Oleh karena itu, pemerintah menargetkan penurunan angka prevalensi stunting menjadi 14% dari jumlah balita di tahun 2024. Pada 2022, berdasarkan hasil studi SSGI, prevalensi tengkes di Indonesia turun sebesar 2,8% menjadi 21,6%.
Dokter Anak Konsultan Neonatologi, Prof. Rinawati Rohsiswatmo menjelaskan, bayi dengan kelahiran prematur dan Bayi Berat Lahir Rendah (BBLR) masuk ke dalam bayi yang berisiko tinggi mengalami tengkes. Indonesia menempati peringkat kelima tertinggi angka kelahiran prematur dan Bayi Berat Lahir Rendah (BBLR).

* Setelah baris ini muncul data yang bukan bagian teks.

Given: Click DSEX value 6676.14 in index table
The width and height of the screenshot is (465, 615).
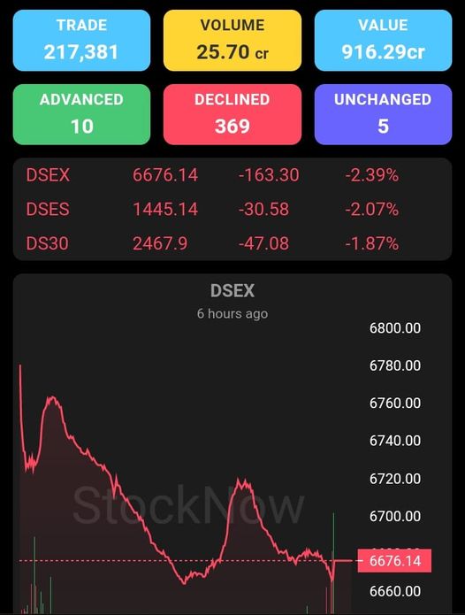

Menurut dia, dari 100 bayi yang lahir, terdapat 10 bayi lahir secara prematur dan 7 bayi dengan kondisi Bayi Berat Lahir Rendah (BBLR). Bahkan, Berdasarkan penelitian di 137 negara berkembang, 32,5% kasus tengkes disebabkan oleh kelahiran prematur dan 20% kasus tengkes di Indonesia disebabkan oleh Bayi Berat Lahir Rendah. Bayi lahir prematur berisiko untuk mengalami developmental delay, gangguan kognitif, kesulitan belajar dan gangguan perilaku.
"Pada bayi prematur ada banyak masalah nutrisi seperti alergi dan intoleransi makanan, kebutuhan nutrisi lebih tinggi, lebih rentan penyakit, laju metabolisme protein yang tinggi, laju metabolik yang tinggi, organ yang imatur, dan gudang penyimpanan nutrisi kecil," kata Prof Rinawati, melalui keterangannya belum lama ini.
Dia menambahkan, jika bayi sudah mengalami tengkes maka perlu dilakukan tata laksana gizi di rumah sakit dengan pemberian PKMK (Pangan Olahan untuk Kondisi Medis Khusus) makanan khusus atau dengan pemberian nutrisi parenteral.